# Neural networks: why do we randomize the training set?

I have been told to randomize my training set.

Why is it not a great idea to train a classifier by giving it first all the example of class1, then class2, class3 and so on?

Why is it not a great idea to train a classifier by giving it first all the example of class1, then class2, class3 and so on?

I assume you use mini-batch. The error computed after the forward pass on a mini-batch by comparing the predicted outputs with the target outputs should ideally be as close as possible to the error computed on the entire training set, since that is what the backpropagation algorithm minimizes or maximizes.

Quote from {1}:

As for any stochastic gradient descent method (including the mini-batch case), it is important for efficiency of the estimator that each example or minibatch be sampled approximately independently. Because random access to memory (or even worse, to disk) is expensive, a good approximation, called incremental gradient (Bertsekas, 2010), is to visit the examples (or mini-batches) in a fixed order corresponding to their order in memory or disk (repeating the examples in the same order on a second epoch, if we are not in the pure online case where each example is visited only once).
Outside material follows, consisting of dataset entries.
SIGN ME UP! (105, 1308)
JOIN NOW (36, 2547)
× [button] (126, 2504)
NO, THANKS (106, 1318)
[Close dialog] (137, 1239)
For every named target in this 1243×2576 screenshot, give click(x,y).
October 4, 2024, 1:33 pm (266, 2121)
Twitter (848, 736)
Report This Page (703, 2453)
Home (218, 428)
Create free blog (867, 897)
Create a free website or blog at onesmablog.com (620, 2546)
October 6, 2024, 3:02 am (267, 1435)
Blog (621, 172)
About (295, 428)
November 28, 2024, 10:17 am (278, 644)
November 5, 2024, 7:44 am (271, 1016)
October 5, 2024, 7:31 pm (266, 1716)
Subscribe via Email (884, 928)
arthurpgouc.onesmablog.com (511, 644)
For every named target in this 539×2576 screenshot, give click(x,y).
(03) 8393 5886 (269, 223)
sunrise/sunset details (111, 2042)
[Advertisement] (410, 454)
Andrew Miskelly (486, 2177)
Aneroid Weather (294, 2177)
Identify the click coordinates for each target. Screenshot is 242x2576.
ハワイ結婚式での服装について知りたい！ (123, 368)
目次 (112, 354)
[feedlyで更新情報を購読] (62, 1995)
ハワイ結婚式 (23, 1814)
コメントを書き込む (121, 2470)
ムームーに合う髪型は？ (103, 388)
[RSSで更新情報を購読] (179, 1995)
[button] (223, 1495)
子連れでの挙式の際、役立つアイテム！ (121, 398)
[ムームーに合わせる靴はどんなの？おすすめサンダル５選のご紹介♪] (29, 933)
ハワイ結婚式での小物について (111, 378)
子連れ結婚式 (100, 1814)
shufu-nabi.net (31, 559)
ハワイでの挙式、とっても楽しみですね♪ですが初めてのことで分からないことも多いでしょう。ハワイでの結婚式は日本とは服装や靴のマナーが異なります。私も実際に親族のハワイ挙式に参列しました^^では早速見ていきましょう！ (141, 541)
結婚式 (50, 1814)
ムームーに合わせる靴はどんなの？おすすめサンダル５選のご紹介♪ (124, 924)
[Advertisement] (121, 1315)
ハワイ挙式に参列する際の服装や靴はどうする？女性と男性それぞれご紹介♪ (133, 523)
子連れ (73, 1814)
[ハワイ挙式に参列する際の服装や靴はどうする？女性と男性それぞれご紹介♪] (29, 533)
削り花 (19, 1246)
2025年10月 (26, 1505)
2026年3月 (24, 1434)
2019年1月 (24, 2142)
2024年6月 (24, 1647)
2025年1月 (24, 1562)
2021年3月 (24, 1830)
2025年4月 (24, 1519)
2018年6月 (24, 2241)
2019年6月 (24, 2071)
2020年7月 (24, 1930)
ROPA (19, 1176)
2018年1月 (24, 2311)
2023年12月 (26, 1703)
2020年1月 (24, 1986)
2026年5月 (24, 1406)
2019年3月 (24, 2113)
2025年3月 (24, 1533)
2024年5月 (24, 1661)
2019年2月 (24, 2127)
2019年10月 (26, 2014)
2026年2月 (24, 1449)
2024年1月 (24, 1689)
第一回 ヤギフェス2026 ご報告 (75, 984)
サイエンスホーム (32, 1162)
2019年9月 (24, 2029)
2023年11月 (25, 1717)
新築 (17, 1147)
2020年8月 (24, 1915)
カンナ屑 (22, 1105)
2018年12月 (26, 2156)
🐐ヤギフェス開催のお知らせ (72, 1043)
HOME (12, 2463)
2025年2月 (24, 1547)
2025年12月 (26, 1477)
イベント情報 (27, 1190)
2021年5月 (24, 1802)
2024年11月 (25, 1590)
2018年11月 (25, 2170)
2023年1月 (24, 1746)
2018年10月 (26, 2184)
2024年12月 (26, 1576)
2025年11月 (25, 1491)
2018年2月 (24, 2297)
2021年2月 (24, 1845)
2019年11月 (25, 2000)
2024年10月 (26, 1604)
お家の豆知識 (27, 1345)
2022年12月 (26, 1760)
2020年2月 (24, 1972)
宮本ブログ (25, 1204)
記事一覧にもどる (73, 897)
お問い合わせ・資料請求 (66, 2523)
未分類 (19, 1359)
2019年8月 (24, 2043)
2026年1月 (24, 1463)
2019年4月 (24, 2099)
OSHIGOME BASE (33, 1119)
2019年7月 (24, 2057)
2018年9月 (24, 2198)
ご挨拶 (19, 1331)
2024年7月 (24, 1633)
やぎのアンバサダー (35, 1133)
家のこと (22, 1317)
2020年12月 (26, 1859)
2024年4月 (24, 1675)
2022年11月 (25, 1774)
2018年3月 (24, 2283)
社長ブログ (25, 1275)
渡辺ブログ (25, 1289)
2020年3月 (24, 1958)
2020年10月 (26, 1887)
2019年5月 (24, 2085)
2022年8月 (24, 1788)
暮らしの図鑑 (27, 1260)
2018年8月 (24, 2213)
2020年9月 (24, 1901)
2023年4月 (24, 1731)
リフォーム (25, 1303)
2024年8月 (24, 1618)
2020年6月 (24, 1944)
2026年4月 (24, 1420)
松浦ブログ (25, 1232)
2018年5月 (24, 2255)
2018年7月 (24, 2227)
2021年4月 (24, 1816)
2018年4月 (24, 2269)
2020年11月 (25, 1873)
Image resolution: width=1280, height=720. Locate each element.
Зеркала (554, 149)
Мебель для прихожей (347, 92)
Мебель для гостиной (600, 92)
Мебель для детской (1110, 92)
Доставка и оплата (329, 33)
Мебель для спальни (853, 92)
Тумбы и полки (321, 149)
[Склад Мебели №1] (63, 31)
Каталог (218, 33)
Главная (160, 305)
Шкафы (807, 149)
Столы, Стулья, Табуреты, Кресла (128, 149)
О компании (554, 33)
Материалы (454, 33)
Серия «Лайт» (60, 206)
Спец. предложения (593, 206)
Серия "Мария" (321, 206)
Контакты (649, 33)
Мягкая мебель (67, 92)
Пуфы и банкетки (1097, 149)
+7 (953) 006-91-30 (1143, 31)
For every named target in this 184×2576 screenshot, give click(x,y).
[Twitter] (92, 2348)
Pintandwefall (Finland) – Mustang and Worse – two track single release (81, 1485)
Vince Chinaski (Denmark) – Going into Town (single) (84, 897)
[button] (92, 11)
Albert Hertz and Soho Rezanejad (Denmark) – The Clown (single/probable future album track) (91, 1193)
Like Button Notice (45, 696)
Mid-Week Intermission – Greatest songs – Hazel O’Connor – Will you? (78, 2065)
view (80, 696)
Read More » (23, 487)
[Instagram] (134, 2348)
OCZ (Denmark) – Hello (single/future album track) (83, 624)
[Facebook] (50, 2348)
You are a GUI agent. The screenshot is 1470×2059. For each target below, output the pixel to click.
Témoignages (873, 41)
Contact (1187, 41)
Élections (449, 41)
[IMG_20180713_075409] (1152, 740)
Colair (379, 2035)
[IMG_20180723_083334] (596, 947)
In this context, it is safer if the examples or mini-batches are first put in a random order (to make sure this is the case, it could be useful to first shuffle the examples). Faster convergence has been observed if the order in which the mini-batches are visited is changed for each epoch, which can be reasonably efficient if the training set holds in computer memory.

{1} Bengio, Yoshua. "Practical recommendations for gradient-based training of deep architectures." Neural Networks: Tricks of the Trade. Springer Berlin Heidelberg, 2012. 437-478.

• The answer at Micro vs weighted F1 score seems a bit like a comment to me, @Frank, but it is sort of an answer. I notice you hadn't accepted it. Do you see it as valuable to that thread? I can convert it to a comment, ask the OP to elaborate, or leave it as is. I'd be interested in your opinion. – gung Mar 27 at 14:22

To complement the existing answers, one way to think about it is that it protects from "worst case scenario" behaviors.

If we are thinking of iteratively trying to get closer to a minimum following a path based on successive updates, then we want representatives from all classes to pull in their preferred directions. Letting a single class dictate the direction of the path for too long might send the path "to far" and in a worst case scenario to a local optimum from which the optimization problem would not be able to recover even after seeing the other classes' observations.